(Stored data)
--

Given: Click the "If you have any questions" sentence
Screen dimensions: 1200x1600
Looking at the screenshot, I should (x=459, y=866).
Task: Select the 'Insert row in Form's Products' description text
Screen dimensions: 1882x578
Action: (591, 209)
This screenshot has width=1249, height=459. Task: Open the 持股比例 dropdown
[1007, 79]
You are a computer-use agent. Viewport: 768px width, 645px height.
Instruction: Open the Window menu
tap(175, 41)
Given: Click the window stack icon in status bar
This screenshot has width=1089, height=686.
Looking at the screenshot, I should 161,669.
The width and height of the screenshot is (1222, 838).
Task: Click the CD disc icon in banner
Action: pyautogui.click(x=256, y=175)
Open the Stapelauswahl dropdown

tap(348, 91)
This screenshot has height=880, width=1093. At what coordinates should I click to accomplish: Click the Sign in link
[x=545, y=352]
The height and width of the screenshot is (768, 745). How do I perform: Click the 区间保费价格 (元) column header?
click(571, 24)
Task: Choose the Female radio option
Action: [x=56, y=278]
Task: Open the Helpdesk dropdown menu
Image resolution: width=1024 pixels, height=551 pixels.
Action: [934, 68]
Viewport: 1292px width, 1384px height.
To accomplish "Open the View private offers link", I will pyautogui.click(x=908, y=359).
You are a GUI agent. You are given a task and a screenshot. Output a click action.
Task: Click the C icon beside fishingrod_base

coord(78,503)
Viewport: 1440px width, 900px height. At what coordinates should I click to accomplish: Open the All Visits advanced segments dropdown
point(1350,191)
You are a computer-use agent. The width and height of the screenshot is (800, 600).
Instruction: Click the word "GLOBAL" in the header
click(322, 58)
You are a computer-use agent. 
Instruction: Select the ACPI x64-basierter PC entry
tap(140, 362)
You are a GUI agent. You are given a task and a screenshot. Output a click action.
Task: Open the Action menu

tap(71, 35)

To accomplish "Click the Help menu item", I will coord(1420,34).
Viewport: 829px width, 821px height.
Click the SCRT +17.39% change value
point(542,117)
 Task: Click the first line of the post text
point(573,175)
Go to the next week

--

WHAT THE TASK REQUIRES
Return precisely the lines of the records, starting with the line that holds "Viewport: 1440px width, 900px" and ending with the last one.

SOLUTION FOR THIS PROBLEM
Viewport: 1440px width, 900px height. At what coordinates should I click to accomplish: Open the All Visits advanced segments dropdown
point(1350,191)
You are a computer-use agent. The width and height of the screenshot is (800, 600).
Instruction: Click the word "GLOBAL" in the header
click(322, 58)
You are a computer-use agent. 
Instruction: Select the ACPI x64-basierter PC entry
tap(140, 362)
You are a GUI agent. You are given a task and a screenshot. Output a click action.
Task: Open the Action menu

tap(71, 35)

To accomplish "Click the Help menu item", I will coord(1420,34).
Viewport: 829px width, 821px height.
Click the SCRT +17.39% change value
point(542,117)
 Task: Click the first line of the post text
point(573,175)
Go to the next week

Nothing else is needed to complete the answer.